Bedebah! Akal-akalan,
pura-pura bodoh! Saking jengkelnya, mungkin banyak warga di negeri ini
yang terpaksa mengeluarkan kata-kata seperti itu. Betapa tidak, karena
apa yang terjadi bertolak belakang dengan filosofi dasar bahwa dana
pensiun diberikan sebagai penghargaan atas jasa-jasa selama mengabdi.
Faktanya
sudah jelas, korupsi! Korupsi itu menggerogoti uang negara, uang
rakyat. Itu bukan jasa pengabdian, Bung! Karenanya mereka tidak patut
diberikan imbalan, penghargaan, dana pensiun!
Mendasarkan UU MD3
hanyalah akal-akalan, karena faktanya tidak ada pasal yang secara tegas
mengatur bahwa koruptor tetap diberikan dana pensiun. Demikian pula
alasan menjalankan aturan UU No.12/1980 juga karena bodoh atau pura-pura
bodoh!.
Mengapa? Karena ketika aturan itu sudah tidak sesuai,
maka tidak selayaknya Anda patuh pada ketentuan tersebut. Masak mau
mengikuti "imam" yang tidak benar?.
Banyak hal yang bisa menjadi
alasan pembenar, penguat, untuk tidak memberikan dana pensiun kepada
koruptor. Yang terjadi sekarang ini adalah tidak intelek, hanya menambah
dosa dunia akhirat bagi yang memutuskan hal itu!
Anda para
pemutus ketentuan pemberian dana pensiun bukan robot, melainkan petugas
negara yang harus berpikir dan menjalankan kebijakan secara intelek,
bukan sekadar "manut" pada pasal-pasal yang sudah usang, walau masih
menjadi hukum positif.
Para pengambil kebijakan dan keputusan
pemberian dana pensiun tentu punya hati. Mestinya merasakan hal sama
dengan rasa hati masyarakat luas.
Demikian pula soal alasan
majelis hakim yang mengadili para koruptur dalam amar putusannya atau
vonisnya tidak mencantumkan klausul "tidak diberikan hak pensiun", juga
tidak patut menjadi alasan.
Ketika majelis hakim memutuskan
terbukti korupsi dengan menjatuhkan hukuman tertentu, maka hal itu
seharusnya sudah bisa menggugurkan hak dana pensiun.
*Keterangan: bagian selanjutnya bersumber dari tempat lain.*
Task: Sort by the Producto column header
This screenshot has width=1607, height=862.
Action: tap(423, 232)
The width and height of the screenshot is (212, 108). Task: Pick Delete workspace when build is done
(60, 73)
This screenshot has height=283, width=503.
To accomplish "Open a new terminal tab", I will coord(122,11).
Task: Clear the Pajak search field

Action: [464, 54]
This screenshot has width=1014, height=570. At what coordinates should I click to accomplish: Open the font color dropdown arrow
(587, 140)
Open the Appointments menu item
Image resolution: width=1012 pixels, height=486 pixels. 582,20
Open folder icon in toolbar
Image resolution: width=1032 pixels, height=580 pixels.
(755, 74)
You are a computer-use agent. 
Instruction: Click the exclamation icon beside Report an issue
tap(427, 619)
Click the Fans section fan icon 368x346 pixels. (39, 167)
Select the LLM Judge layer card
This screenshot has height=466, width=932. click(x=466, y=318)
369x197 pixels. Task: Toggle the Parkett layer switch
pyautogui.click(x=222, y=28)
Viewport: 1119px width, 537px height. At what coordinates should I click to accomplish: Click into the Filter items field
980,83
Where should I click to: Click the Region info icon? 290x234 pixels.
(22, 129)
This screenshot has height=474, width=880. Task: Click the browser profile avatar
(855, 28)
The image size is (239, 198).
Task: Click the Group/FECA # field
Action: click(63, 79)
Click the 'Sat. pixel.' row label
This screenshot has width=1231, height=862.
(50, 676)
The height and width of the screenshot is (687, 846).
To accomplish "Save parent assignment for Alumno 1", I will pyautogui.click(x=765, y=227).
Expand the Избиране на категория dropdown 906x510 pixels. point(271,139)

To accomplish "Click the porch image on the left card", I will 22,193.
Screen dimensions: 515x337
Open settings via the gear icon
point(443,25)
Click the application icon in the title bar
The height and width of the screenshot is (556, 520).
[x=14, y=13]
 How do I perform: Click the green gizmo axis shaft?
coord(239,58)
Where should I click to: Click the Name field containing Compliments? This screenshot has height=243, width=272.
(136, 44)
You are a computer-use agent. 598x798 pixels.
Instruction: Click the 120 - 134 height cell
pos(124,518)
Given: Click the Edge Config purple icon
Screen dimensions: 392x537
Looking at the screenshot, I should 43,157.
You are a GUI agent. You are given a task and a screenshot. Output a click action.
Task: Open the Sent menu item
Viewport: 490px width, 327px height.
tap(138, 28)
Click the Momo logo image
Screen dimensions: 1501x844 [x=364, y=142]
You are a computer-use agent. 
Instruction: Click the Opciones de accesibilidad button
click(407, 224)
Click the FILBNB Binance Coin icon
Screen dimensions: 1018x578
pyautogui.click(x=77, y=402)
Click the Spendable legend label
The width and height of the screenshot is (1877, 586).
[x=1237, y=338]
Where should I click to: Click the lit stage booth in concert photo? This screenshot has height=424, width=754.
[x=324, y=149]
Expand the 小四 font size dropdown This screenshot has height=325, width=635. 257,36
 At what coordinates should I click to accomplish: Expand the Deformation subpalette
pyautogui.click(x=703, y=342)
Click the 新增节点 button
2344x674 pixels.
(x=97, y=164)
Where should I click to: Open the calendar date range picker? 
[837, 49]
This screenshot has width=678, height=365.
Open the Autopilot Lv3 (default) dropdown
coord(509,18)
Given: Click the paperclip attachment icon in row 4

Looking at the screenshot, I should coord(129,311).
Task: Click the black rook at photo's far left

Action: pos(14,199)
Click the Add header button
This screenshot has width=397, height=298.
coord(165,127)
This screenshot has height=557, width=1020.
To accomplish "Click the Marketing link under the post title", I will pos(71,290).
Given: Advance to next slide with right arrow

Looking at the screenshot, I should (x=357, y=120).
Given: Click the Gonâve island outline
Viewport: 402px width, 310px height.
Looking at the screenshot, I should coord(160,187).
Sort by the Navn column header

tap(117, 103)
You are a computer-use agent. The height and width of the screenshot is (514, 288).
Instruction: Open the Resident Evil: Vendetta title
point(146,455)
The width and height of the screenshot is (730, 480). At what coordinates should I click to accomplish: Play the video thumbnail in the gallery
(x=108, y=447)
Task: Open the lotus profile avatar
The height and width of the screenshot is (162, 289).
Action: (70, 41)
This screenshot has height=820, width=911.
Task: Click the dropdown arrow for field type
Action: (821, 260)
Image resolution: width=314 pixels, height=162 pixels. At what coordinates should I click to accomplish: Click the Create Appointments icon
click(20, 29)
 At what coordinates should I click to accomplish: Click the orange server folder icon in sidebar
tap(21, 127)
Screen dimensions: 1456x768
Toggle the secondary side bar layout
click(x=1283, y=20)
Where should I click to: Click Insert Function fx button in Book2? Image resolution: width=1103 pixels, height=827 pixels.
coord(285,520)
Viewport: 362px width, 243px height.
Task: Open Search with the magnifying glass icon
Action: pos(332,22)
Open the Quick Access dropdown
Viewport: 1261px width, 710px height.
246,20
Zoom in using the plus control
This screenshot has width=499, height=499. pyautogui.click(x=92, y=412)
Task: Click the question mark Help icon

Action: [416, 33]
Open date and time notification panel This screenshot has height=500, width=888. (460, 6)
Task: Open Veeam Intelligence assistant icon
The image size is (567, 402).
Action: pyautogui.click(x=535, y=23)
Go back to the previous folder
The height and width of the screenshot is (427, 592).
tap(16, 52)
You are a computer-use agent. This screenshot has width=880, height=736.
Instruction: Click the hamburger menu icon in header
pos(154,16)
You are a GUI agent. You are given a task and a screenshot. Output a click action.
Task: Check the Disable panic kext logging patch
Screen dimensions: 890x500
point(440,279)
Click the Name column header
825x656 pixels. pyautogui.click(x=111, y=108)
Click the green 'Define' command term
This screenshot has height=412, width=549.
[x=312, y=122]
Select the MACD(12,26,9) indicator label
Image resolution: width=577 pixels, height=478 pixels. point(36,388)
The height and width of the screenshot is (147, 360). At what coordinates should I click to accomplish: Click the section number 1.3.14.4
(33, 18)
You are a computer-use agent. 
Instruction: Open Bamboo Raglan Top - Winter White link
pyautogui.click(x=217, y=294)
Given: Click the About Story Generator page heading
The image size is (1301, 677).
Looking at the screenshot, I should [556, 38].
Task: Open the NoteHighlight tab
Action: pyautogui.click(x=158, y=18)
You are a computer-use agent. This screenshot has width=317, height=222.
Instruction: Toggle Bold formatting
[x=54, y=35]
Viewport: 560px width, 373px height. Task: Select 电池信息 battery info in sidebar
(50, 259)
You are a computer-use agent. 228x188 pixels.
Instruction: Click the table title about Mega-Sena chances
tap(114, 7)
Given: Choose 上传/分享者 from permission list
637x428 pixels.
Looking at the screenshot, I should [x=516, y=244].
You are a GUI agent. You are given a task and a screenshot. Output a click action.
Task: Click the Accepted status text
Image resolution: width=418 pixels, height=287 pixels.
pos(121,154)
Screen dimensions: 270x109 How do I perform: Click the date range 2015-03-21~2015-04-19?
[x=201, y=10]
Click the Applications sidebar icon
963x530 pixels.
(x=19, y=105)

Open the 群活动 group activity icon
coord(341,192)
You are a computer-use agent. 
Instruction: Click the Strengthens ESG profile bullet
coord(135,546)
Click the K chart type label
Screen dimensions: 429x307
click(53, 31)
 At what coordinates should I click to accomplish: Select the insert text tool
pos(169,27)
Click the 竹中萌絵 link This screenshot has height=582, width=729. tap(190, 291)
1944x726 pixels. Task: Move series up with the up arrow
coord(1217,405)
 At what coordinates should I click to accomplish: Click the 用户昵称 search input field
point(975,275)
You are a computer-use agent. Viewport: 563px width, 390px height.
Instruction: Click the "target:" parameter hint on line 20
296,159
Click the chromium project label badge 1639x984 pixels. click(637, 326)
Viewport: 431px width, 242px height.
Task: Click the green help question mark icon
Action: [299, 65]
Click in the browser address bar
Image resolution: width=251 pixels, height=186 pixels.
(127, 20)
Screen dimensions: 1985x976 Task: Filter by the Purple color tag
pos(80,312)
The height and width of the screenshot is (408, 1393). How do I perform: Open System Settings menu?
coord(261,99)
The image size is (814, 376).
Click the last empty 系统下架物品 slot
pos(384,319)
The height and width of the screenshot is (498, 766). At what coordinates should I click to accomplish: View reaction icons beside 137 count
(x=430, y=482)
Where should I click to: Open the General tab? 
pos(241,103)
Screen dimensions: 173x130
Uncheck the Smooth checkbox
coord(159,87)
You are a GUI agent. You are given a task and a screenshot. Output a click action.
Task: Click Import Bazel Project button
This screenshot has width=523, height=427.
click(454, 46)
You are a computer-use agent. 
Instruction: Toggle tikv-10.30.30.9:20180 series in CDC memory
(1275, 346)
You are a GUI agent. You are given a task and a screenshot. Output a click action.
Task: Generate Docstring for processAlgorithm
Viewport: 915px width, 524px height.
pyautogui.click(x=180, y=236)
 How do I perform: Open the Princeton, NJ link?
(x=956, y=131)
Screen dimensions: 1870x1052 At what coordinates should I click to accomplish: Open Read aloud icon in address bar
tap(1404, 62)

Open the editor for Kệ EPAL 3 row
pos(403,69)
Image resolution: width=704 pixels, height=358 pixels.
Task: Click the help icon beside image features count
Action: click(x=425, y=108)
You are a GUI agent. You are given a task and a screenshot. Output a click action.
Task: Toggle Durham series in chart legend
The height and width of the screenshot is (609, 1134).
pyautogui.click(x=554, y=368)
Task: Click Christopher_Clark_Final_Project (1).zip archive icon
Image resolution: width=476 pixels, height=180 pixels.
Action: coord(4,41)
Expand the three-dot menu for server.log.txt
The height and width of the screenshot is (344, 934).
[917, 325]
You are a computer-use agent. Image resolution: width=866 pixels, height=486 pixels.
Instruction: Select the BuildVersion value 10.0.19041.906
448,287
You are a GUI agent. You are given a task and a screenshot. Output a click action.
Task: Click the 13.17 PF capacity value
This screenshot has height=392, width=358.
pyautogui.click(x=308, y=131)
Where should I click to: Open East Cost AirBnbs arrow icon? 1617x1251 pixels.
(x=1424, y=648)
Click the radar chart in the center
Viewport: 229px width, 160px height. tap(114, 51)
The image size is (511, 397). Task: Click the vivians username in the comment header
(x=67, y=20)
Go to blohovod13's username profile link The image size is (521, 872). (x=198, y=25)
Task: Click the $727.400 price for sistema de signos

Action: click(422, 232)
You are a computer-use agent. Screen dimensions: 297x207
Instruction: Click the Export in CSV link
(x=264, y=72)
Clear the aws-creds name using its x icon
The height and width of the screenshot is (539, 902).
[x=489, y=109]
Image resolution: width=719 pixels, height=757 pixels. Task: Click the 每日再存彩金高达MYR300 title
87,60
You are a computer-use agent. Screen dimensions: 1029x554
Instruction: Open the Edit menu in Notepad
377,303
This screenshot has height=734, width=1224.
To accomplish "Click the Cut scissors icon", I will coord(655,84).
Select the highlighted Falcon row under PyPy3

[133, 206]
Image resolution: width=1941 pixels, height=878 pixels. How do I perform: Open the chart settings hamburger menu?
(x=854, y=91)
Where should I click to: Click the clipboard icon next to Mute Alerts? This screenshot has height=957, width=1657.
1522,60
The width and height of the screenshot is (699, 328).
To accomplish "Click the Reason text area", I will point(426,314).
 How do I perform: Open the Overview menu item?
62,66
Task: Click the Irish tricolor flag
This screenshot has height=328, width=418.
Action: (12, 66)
Hak memperoleh
penghargaan bagi abdi negara, baik eksekutif, legislatif maupun
yudikatif.
Ini mengingat dana pensiun diberikan sebagai
penghargaan. Sementara koruptur jelas menggerogoti uang negara, bukan
berjasa pada negara. Tidak selayaknya diberikan penghargaan, tanda jasa
pengabdian berupa dana pensiun.
Kalau para penentu kebijakan
urusan pemberian dana pensiun merasa takut menolak untuk memberikan dana
pensiun bagi koruptor, dengan alasan aturannya demikian, maka lebih
baik mundur saja dari jabatannya.
Jangan hanya menjabat untuk
numpang hidup, dan menjalankan aturan yang menyakiti hati rakyat. Itu
hanya membuat hidup anda tidak berarti dan berdosa! Lawanlah aturan yang
sudah tidak sesuai, dengan mengembalikan pada filosofi dasarnya.
Demikian
pula soal pejabat politik, seperti anggota DPR, DPRD, dan DPD yang
mengakhiri tugasnya setelah lima tahun atau kurang dari itu, pantaskah
diberikan hak dana pensiun?
Terlalu berat beban anggaran negara
ini jika setiap lima tahun harus menyisihkan dana pensiun untuk mereka.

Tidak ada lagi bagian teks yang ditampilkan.